Тюрьма и каторга в той стране были игрушечными, ненастоящими, там можно было читать и писать книги, ехать в ссылку за собственный счет, охотиться, а если надоест – спокойно уехать за границу. Членов семьи изменников императору там не только не преследовали, но платили им пенсии, позволяли учиться в университетах, продвигали по службе. На этой почве и вырастали умницы инженеры, патриоты военные, настоящие революционеры, ухватистые мужики, домашние философы, которые определяли не только то, но и последующее время. «Среди многих потерянных мерок мы потеряли еще и такую: высокостойности тех людей, которые прежде нас говорили и писали по-русски. Странно, что они почти не описаны в нашей дореволюционной литературе.
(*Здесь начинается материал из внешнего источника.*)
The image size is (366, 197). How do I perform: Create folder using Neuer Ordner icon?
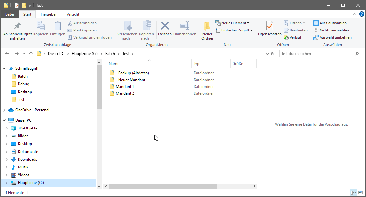point(207,26)
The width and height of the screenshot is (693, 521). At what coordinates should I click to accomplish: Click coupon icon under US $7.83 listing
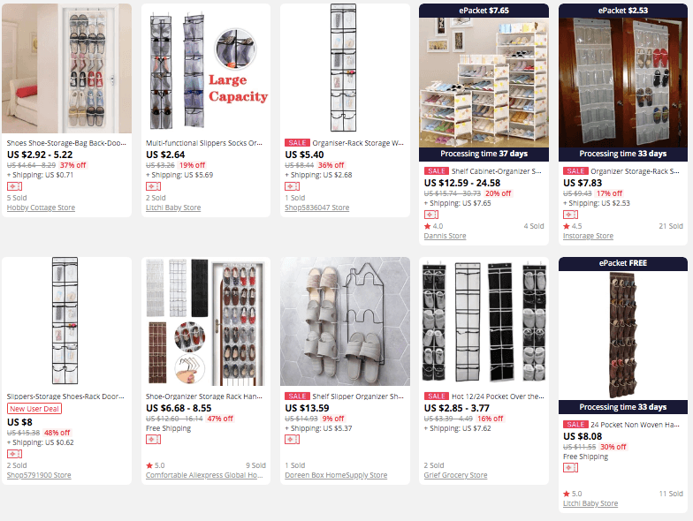(571, 215)
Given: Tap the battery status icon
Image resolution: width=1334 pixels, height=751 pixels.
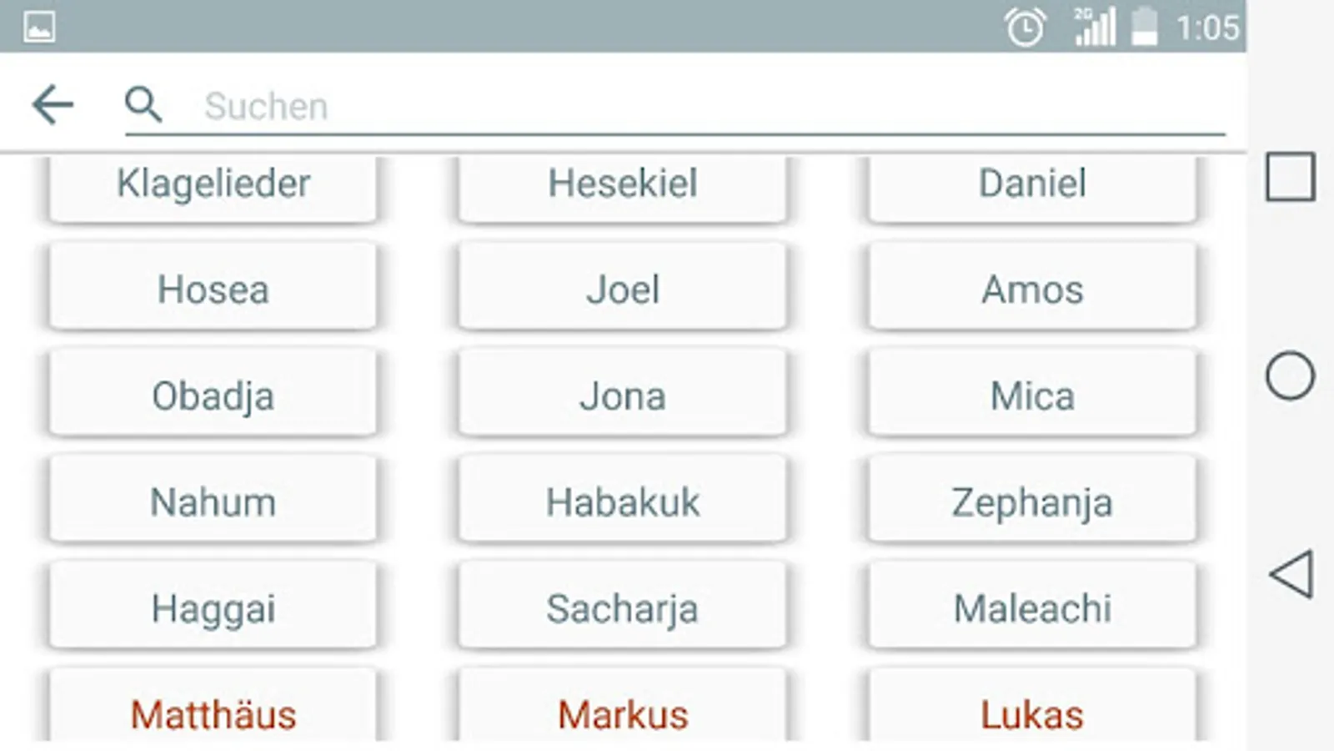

У нас описаны то лишние люди, то рыхлые неприспособленные мечтатели. По русской литературе XIX века почти нельзя понять: на ком же Русь простояла десять столетий, кем же держалась? Впрочем, не ими ли она пережила и последние полвека? Еще более – ими. А то – и мечтатели. Они видели слишком многое, чтобы выбрать одно. Они тянулись к возвышенному слишком сильно, чтобы крепко стоять на земле. Перед падением обществ бывает такая мудрая прослойка думающих – думающих и только» (ч. 1, гл. 5).

Солженицын – не первый и не последний человек, который упрекает русскую литературу золотого века в том, что за лишними людьми она не увидела самого золотого века. Разрушая советский миф о мрачной старой России, он, кажется, создает новый. У тех, кто видел ту жизнь в упор (не только у желчного Салтыкова и неистового Сухово-Кобылина – его драмы о неправедном Законе «Дело» и «Смерть Тарелкина» – вещи совершенно «гулаговские», но и у мягкого Тургенева, трезвого Чехова, объективного Бунина), возникает иной образ российской жизни, весьма далекий от гармонии. Но сравнение нужно автору «Архипелага» как точка опоры в перевернутом мире, как свет в далеком окне, позволяющий сохранить надежду.

В примечании к только что процитированному фрагменту (напор материала так велик, что Солженицын многое важное вводит в книгу именно так, мимолетным штрихом, пробросом) сказано: «Я робею сказать, но перед семидесятыми годами века и те и другие (высокостойные люди и мечтатели. – И. С.) как будто выступают вновь. Это удивительно. На это почти и нельзя было надеяться». И еще в другом месте, при характеристике 37-го года, оказавшего влияние не столько на Архипелаг, сколько на волю («именно этот год сломил душу нашей воли и залил ее массовым растлением»): «Но даже это не было концом нашего общества! (Как мы видим теперь, конец вообще никогда не наступил – живая ниточка России дожила, дотянулась до лучших времен, до 1956, а теперь уж тем более не умрет.)» (ч. 4, гл. 3).

Живая ниточка России представлена в книге судьбами отдельных людей, сохранивших душу в пространстве всеобщего страха, насилия и растления. В контрасте с доминирующей установкой на распыление и обобщение конкретных биографий одна из глав (ч. 4, гл. 4) так и называется – «Несколько судеб». «Я верую в отдельных людей», – сказал по сходному поводу Чехов.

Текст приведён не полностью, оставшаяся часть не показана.